誰もが予想しなかった返事がヒサメとテマリを襲う。



「へっ? ここは「はい」じゃないのかい?」 ヒサメが食い下がると、


「嫌です。 試練なんて……私は護と平穏に暮らしたいので……」



「あ、そう……」 ヒサメは、拍子抜けの状態でオリガミを見つめた。



「帰るか……」 ヒサメが帰ろうとすると、

「いいんですか? このままで……」 テマリがヒサメを説得していると、



「さっきから何ですか? 試練とか覚悟とか……」 オリガミは、自身がけ者にされているようで腹が立っていたようである。



「でもな~ 覚悟の無いヤツに話してもな~」 ヒサメは、勿体ぶってチラッとオリガミを見る。
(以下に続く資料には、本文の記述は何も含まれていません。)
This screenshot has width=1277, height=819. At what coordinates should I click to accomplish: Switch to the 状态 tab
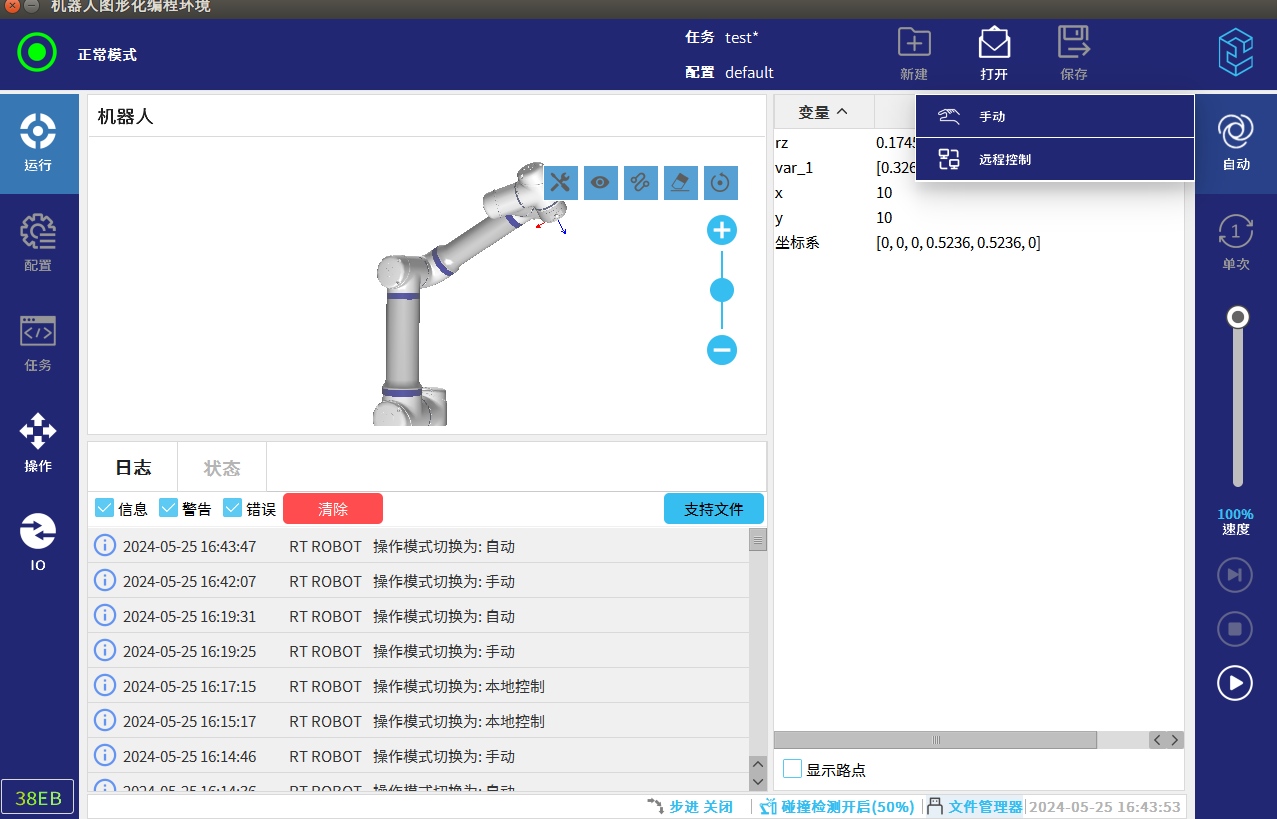pyautogui.click(x=222, y=468)
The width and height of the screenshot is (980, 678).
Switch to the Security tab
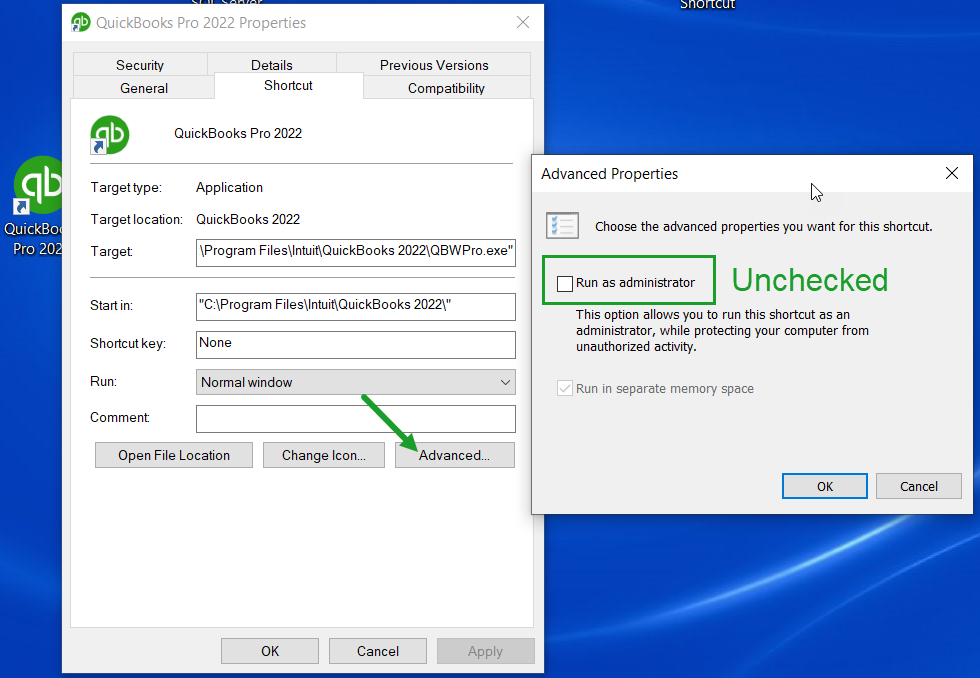[140, 65]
「なんなんですかー 話してよ~」 オリガミも我慢の限界が来たようだ。



「よし、そうこなくっちゃ!」 ヒサメの作戦勝ちである。




そして、ヒサメが話し出す。


それはオリガミの生い立ちからであった。

遡ること三千年ほど前、神々の創生の話しだった。



そして、話し始めること五分、オリガミは深い眠りについていた。



しかし、まだ話しているヒサメにテマリが肘で突つく。


「なによ? 話しているのに……えっ?」

ヒサメは、話しに夢中でオリガミが寝ているのに気づかなかったようだ。



「このクソガキャ!」 ヒサメは怒り心頭で、オリガミを蹴ろうとしていたが、テマリが静止する。



「まったく……この世界に満足なんだね」

大きく息を落としながら、ヒサメは帰っていった。



「本当にすみませんでした……」 テマリがヒサメに頭をさげると


「いいんだよ。 オリガミのこと、頼んだよ」 そう言って、ヒサメは神社を後にしたのだった。



少し、長い昼寝をしたオリガミが目を覚ます。

「良く寝た~」 満足そうである。



「おはよう。 オリガミ……」 テマリが水をテーブルに置くと


「ありがとう、お姉ちゃん……」 



オリガミの言葉に、テマリが驚く。


「オリガミ……今、なんて……」


「あれ? どうしたんだろ? なんか涙が……」



なんとなく発した言葉が、二人に試練の時が来ようとは まだ知るよしもなかった。



しかし、一層の絆で結ばれることになっていくのである。